- **Work instructions**:
Produce word for word the lines of the data below running from the one that has "EN (1428, 30)" to the one that has "Draudimo prievolė (225, 719)", inclusive, and no others.
::: Material for this exercise
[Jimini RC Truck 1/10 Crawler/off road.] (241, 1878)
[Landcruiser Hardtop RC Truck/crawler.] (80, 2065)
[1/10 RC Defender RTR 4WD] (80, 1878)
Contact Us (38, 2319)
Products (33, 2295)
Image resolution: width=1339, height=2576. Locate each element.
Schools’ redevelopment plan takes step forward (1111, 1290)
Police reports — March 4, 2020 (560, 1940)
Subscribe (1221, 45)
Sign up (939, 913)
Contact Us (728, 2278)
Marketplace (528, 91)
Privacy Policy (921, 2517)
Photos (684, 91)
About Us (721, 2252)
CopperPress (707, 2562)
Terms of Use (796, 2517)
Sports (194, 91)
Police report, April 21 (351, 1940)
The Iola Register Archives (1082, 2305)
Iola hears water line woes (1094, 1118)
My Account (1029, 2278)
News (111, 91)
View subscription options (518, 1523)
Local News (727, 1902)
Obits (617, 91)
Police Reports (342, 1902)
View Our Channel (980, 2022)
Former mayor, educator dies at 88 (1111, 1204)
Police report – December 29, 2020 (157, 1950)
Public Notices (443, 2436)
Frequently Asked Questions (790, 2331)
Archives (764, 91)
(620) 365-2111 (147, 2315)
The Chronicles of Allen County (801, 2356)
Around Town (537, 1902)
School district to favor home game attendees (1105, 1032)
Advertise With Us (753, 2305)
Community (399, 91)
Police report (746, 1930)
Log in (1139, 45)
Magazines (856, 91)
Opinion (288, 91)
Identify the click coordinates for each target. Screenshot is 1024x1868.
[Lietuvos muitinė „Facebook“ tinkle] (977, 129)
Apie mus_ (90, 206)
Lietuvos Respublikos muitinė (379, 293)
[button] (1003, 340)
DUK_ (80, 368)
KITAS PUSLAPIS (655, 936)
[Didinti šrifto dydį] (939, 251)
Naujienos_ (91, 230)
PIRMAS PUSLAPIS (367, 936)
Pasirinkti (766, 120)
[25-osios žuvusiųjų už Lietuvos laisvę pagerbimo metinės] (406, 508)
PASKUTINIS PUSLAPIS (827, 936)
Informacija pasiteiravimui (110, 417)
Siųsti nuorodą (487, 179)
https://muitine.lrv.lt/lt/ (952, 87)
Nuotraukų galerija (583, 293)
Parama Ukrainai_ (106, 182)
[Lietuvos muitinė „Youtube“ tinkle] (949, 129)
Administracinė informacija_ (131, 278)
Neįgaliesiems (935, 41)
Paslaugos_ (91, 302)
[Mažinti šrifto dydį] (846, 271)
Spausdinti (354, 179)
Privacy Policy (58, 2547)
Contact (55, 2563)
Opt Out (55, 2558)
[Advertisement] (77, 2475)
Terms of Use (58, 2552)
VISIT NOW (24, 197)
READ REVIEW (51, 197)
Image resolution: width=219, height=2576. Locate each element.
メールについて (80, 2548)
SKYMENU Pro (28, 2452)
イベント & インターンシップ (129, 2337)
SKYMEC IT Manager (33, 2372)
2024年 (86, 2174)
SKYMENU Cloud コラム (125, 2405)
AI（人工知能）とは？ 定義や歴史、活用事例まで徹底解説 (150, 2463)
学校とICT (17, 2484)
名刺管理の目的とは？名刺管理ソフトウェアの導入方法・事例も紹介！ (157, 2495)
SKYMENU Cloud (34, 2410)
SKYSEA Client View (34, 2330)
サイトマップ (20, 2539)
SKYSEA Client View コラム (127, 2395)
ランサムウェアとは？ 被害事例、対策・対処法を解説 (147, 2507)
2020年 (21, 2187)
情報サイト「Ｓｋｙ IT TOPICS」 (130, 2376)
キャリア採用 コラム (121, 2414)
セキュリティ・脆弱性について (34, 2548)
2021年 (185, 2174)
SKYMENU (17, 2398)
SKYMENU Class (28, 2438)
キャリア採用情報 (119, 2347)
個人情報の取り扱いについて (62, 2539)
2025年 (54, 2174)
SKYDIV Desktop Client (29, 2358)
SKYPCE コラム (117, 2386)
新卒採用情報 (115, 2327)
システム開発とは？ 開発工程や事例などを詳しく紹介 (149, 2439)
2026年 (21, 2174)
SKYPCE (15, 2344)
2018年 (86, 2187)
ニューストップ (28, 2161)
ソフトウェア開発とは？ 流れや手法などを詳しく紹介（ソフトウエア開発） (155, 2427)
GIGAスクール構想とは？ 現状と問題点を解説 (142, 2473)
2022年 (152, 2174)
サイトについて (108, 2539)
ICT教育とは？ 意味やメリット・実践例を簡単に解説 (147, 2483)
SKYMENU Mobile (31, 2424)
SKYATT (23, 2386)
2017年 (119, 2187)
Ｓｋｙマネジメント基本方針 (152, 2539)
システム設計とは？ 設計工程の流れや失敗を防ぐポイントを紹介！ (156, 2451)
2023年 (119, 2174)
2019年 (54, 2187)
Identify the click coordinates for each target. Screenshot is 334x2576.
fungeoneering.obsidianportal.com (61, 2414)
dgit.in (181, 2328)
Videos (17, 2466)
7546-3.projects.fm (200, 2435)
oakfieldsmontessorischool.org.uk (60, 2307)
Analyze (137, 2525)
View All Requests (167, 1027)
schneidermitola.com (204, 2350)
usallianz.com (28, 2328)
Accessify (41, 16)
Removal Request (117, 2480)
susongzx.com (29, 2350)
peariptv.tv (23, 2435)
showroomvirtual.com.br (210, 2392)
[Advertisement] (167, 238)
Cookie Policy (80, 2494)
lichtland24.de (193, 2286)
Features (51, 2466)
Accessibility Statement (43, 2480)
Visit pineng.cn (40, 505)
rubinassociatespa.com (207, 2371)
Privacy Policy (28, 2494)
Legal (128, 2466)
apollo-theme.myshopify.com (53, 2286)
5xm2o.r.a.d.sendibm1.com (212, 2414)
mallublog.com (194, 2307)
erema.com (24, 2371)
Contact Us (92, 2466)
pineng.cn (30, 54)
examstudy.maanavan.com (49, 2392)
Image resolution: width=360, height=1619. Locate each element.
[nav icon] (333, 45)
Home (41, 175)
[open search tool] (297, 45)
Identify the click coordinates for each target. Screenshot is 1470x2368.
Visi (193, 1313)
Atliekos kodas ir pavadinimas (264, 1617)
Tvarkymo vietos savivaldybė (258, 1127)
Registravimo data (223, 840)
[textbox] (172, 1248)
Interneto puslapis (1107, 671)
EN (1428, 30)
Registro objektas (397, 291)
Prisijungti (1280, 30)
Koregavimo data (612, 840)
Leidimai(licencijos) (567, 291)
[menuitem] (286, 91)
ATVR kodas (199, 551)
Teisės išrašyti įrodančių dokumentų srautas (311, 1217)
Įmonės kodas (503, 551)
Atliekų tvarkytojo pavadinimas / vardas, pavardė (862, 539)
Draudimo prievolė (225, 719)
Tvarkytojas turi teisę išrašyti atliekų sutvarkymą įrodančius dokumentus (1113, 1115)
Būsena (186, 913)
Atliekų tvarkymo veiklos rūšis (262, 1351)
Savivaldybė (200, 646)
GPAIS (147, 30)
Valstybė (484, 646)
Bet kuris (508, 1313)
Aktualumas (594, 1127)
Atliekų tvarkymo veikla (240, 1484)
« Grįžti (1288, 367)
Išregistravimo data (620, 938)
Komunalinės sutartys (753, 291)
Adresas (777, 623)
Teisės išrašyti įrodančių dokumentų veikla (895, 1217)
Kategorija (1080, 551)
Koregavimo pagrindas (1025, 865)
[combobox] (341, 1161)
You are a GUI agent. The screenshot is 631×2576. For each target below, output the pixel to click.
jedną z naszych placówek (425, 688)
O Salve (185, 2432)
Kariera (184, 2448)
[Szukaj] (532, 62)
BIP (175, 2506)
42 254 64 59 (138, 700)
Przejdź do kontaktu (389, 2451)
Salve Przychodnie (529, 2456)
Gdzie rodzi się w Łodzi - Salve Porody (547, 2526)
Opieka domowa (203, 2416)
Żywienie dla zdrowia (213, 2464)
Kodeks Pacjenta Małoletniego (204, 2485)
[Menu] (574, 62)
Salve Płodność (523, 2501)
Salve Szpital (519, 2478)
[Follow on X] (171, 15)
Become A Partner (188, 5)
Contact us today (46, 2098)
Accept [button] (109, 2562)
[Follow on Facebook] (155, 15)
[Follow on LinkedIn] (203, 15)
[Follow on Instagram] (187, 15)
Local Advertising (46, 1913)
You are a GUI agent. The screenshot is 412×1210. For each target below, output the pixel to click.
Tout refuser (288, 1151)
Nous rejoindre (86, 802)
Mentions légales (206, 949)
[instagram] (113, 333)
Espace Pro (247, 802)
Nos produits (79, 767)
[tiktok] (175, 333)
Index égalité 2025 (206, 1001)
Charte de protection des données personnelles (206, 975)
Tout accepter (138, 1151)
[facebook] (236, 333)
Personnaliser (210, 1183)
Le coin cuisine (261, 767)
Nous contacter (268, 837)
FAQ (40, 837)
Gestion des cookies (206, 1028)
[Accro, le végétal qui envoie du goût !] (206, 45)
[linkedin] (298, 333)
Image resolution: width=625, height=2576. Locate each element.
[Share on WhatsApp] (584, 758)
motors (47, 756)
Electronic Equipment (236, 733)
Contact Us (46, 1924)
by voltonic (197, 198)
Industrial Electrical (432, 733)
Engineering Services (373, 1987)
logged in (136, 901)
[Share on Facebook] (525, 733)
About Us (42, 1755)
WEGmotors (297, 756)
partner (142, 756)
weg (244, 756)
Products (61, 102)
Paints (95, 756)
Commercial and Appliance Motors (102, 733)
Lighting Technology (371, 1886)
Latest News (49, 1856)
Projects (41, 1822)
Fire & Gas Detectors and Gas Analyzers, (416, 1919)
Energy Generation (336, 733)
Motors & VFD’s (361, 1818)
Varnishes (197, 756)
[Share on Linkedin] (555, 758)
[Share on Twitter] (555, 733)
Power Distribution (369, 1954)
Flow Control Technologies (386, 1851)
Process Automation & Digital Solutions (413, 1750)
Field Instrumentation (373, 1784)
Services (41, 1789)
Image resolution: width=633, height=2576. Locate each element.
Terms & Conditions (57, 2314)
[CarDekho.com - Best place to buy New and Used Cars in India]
::::::
- **Problem solution**:
EN (1428, 30)
Registro objektas (397, 291)
Prisijungti (1280, 30)
Koregavimo data (612, 840)
Leidimai(licencijos) (567, 291)
[menuitem] (286, 91)
ATVR kodas (199, 551)
Teisės išrašyti įrodančių dokumentų srautas (311, 1217)
Įmonės kodas (503, 551)
Atliekų tvarkytojo pavadinimas / vardas, pavardė (862, 539)
Draudimo prievolė (225, 719)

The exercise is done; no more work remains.